Sigue habiendo huesos calcinados bajo la tierra revuelta por
las llamas, cada vez más retorcidas, del dolor y el tiempo. Huesos ardidos de
una guerra antigua sin otros supervivientes que el odio o la sed de la
venganza; que el chisporroteo persistente de la memoria, esa vela trucada que
nunca acaba de apagarse, mientras los años parpadean y se suceden los funerales
y las celebraciones y sobre la mesa se reparten cadáveres y también banderas
con que cubrirlos, sin que haya forma, por desgracia, de lavarle al rostro de
la vida sus ojeras de rencor y muerte. El anacronismo de su mirada, la
frivolidad de su conciencia.
Pero ahí está, o sigue estando, entre los fueros y desafueros
de la corrupción política generalizada, el PSIB pidiendo que el parlamento
balear condene rotundamente (sic) la
dictadura franquista, como si el paso del tiempo no la hubiese ya condenado y
en sus herrumbrosas argollas, allá en los sótanos subterráneos de las mazmorras
más tétricas, no existiera, también, un auténtico catálogo del horror, un enorme
alijo de huesos rotos y sus correspondientes voces de ultratumba.

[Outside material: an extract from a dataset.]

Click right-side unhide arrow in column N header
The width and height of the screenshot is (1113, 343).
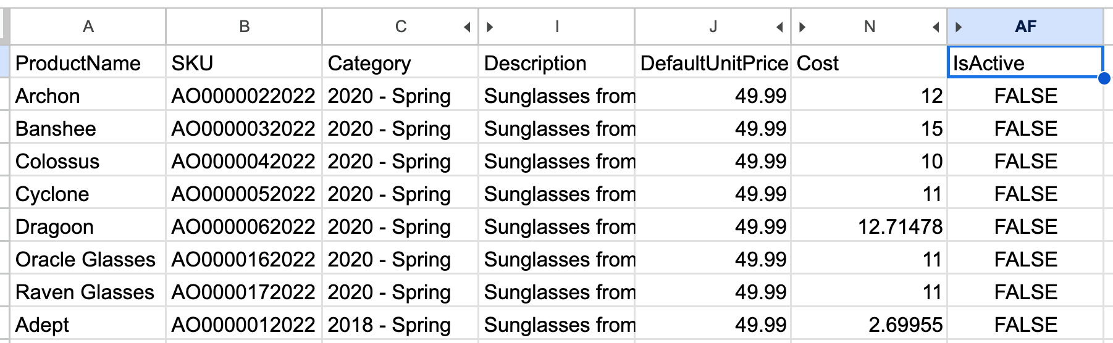[x=936, y=27]
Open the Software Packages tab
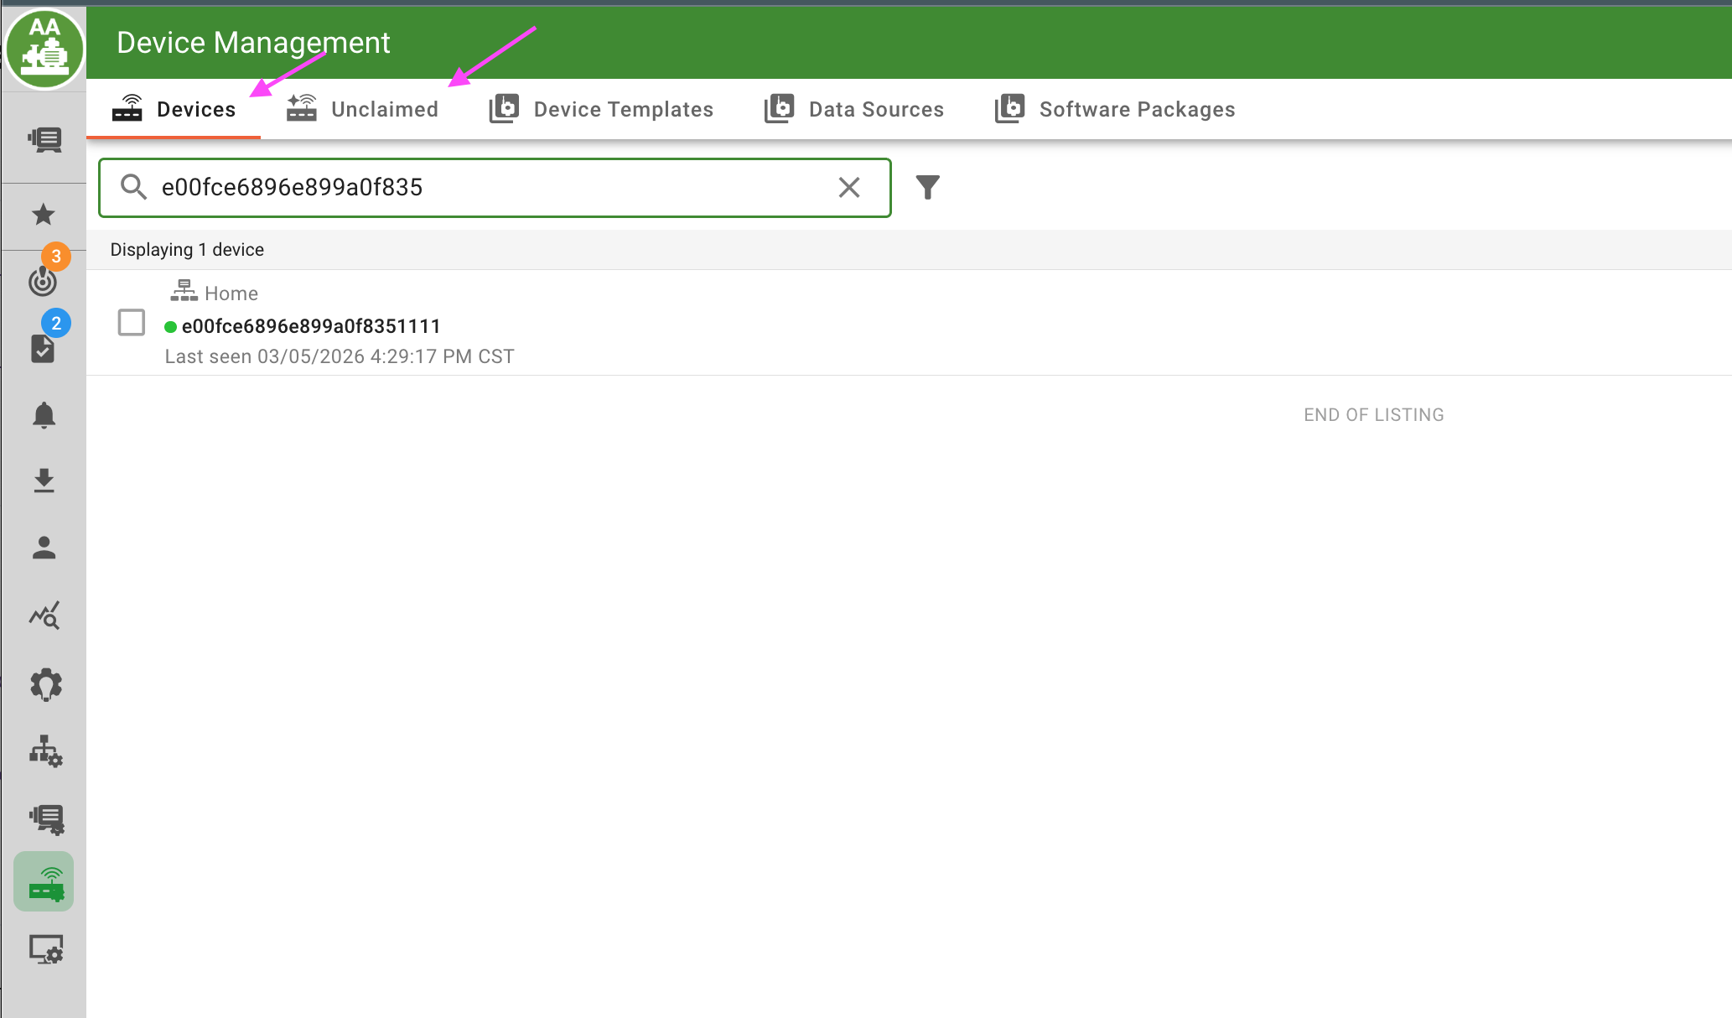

Ilusiones
tiznadas de sangre reseca. Alaridos subyugados por el silencio. La memoria de los
fósiles.
No parece que este catálogo precise de demasiadas
excavaciones; pero es muy digno y humano, por supuesto, querer enterrar a los
propios muertos en algún lugar donde nos puedan esperar en calma y sin prisas.
Quizá la vida consista en pasar unos cuantos años con los nuestros, primero, y
toda una eternidad con sus huesos, después. O así.